5.5 Effect of Termination of Employment or Service. The committee may establish such exercise and other conditions applicable to an option following the termination of the optionee’s employment or other service with the Company and its subsidiaries as the committee deems appropriate on a grant-by-grant basis. For purposes of the plan, an individual’s employment or service with the Company and its subsidiaries will be deemed to have terminated if such individual is no longer receiving or entitled to receive compensation for providing services to the Company and its subsidiaries.
5.6 Method of Exercise. An outstanding and exercisable option may be exercised by transmitting to the Secretary of the Company (or other person designated for this purpose by the committee) a written notice identifying the option that is being exercised and specifying the number of whole shares to be purchased pursuant to that option, together with payment in full of the exercise price and the withholding taxes due in connection with the exercise, unless and except to the extent that other arrangements satisfactory to the Company have been made for such payment(s). The exercise price may be paid in cash or in any other manner the committee, in its discretion, may permit, including, without limitation, (a) by the delivery of previously-owned shares, (b) by a combination of a cash payment and delivery of previously-owned shares, or (c) pursuant to a cashless exercise program established and made available through a registered broker-dealer in accordance with applicable law. Any shares transferred to the Company (or withheld upon exercise) in connection with the exercise of an option shall be valued at fair market value for purposes of determining the extent to which the exercise price and/or tax withholding obligation is satisfied by such transfer (or withholding) of shares.
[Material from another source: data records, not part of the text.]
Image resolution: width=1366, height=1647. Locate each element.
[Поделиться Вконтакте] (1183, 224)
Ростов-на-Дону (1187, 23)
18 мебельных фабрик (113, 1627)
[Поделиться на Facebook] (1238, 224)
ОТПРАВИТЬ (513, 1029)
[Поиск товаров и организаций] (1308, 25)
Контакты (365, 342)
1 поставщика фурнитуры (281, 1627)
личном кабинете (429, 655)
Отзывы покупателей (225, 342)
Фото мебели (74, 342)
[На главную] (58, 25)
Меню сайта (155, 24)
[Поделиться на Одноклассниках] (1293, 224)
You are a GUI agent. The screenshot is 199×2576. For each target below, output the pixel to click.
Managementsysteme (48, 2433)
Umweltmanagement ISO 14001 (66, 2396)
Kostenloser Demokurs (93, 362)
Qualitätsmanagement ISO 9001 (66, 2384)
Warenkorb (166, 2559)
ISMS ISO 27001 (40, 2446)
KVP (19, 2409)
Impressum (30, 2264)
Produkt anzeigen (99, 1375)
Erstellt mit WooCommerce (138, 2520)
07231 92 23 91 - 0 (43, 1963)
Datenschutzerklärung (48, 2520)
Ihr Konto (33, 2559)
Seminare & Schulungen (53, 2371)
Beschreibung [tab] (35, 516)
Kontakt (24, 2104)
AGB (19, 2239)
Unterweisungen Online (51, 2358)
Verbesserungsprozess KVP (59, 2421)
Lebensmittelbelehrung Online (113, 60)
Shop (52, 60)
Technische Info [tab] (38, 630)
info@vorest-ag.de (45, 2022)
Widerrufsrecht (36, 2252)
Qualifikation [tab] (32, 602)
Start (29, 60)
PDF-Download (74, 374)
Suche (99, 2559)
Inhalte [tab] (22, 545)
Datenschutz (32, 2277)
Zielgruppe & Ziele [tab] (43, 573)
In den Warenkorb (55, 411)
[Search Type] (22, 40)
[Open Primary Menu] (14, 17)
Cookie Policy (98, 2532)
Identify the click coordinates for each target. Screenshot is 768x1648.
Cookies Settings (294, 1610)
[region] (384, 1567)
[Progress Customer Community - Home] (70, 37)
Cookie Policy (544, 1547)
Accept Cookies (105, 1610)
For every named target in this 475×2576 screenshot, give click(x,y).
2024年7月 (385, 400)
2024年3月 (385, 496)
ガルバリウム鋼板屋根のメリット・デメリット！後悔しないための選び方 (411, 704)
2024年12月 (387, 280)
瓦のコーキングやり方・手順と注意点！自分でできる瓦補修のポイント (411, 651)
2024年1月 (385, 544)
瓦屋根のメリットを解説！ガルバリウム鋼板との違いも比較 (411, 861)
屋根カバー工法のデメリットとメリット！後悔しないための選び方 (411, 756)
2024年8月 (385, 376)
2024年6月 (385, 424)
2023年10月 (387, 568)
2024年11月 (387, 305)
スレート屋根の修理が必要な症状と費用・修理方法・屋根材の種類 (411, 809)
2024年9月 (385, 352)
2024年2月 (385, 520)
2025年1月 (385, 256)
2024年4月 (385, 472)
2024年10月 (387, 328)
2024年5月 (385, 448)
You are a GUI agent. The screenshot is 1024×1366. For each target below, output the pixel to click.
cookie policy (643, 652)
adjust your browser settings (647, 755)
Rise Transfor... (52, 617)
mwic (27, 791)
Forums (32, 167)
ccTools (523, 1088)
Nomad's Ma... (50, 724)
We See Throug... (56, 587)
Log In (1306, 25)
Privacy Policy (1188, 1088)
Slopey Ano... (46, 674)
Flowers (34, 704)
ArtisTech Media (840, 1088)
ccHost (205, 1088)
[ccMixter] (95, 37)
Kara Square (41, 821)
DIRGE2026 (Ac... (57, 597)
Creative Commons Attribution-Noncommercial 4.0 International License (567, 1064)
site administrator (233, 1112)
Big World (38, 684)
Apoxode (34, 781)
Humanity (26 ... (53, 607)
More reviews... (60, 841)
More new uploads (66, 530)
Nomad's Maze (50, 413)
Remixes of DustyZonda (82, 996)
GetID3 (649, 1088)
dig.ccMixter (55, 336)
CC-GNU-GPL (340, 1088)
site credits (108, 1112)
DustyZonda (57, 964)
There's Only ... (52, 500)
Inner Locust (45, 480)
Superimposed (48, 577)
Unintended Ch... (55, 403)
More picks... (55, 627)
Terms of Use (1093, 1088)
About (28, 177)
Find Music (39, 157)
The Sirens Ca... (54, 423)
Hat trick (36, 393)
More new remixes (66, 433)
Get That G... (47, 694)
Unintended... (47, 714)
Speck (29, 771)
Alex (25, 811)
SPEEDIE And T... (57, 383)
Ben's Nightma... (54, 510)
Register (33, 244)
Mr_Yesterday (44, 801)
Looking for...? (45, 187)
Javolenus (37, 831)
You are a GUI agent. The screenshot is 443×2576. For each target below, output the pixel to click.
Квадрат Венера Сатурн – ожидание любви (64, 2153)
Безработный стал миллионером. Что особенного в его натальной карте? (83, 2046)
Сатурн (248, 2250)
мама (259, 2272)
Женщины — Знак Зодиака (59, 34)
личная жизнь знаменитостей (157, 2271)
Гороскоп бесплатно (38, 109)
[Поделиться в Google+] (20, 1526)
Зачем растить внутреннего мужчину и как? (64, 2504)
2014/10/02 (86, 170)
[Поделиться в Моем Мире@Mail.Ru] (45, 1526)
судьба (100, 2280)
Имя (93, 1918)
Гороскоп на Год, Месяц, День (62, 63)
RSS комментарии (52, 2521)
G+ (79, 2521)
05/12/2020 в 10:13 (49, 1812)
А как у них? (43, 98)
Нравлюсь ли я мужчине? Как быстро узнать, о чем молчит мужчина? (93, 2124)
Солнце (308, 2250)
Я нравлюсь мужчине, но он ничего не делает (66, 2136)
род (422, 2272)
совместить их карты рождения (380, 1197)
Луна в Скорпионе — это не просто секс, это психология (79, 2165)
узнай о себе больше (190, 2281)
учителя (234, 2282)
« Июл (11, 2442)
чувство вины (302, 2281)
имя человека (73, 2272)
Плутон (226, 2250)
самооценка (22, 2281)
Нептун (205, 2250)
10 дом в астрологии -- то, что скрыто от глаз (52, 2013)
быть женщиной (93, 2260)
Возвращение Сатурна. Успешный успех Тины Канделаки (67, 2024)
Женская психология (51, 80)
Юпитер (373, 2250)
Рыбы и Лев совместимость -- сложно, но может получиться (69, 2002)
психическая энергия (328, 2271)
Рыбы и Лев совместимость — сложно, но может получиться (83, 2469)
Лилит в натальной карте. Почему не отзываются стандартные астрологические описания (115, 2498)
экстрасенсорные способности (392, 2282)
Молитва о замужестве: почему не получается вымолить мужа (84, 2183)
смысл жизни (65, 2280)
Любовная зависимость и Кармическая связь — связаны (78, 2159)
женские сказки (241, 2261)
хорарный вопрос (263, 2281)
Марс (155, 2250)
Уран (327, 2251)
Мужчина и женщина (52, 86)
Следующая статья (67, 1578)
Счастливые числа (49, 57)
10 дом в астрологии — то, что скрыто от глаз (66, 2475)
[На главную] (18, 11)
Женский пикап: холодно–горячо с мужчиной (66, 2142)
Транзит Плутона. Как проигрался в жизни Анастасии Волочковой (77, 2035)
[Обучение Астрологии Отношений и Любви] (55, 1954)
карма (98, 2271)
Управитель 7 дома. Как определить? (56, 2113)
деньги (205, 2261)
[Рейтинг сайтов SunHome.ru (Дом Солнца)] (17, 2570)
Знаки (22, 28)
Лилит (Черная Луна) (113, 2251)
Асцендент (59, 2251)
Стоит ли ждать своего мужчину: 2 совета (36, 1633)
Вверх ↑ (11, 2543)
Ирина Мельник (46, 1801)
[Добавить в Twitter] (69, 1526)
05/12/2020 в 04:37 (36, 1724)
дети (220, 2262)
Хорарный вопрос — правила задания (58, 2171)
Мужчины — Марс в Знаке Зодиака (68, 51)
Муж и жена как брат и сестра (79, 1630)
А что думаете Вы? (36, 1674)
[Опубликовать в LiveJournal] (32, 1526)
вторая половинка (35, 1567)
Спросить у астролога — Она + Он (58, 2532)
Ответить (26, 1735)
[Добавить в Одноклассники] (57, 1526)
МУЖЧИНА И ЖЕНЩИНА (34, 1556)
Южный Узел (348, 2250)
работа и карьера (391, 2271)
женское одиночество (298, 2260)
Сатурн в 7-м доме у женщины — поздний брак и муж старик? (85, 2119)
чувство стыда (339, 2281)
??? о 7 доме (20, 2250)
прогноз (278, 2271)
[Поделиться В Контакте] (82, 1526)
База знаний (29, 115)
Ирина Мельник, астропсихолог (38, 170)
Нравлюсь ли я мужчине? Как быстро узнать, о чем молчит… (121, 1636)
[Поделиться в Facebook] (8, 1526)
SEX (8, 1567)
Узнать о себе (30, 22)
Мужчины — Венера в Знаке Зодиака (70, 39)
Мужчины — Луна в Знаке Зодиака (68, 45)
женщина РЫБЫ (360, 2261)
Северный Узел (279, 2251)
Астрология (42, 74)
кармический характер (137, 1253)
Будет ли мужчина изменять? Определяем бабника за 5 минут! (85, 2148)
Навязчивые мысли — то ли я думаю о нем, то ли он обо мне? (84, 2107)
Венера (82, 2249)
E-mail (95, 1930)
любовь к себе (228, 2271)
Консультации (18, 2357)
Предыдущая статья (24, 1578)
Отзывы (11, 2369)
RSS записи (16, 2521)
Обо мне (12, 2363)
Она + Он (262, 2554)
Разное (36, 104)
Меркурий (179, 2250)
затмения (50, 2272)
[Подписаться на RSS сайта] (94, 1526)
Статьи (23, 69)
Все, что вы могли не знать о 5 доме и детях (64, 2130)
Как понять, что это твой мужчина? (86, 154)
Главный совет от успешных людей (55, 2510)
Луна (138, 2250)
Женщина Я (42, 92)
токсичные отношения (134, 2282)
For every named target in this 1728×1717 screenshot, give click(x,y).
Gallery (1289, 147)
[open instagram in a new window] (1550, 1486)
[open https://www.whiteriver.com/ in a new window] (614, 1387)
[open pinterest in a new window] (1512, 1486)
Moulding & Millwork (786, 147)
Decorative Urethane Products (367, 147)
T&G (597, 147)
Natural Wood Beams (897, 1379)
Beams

5.7 Non-Transferability. No option shall be assignable or transferable except upon the optionee’s death to a beneficiary designated by the optionee in a manner prescribed or approved for this purpose by the committee or, if no designated beneficiary shall survive the optionee, pursuant to the optionee’s will or by the laws of descent and distribution. During an optionee’s lifetime, options may be exercised only by the optionee or the optionee’s guardian or legal representative. Notwithstanding the foregoing, the committee may permit the inter vivos transfer of an option (other than an “incentive stock option”) pursuant to a domestic relations order (within the meaning of Rule 16a-12 promulgated under the Securities Exchange Act of 1934 (as amended) (the “Exchange Act”)) in settlement of marital property rights, or by gift to any “family member” (within the meaning of Item A.1.(a)(5) of the General Instructions to Form S-8 or any successor provision), on such terms and conditions as the committee deems appropriate.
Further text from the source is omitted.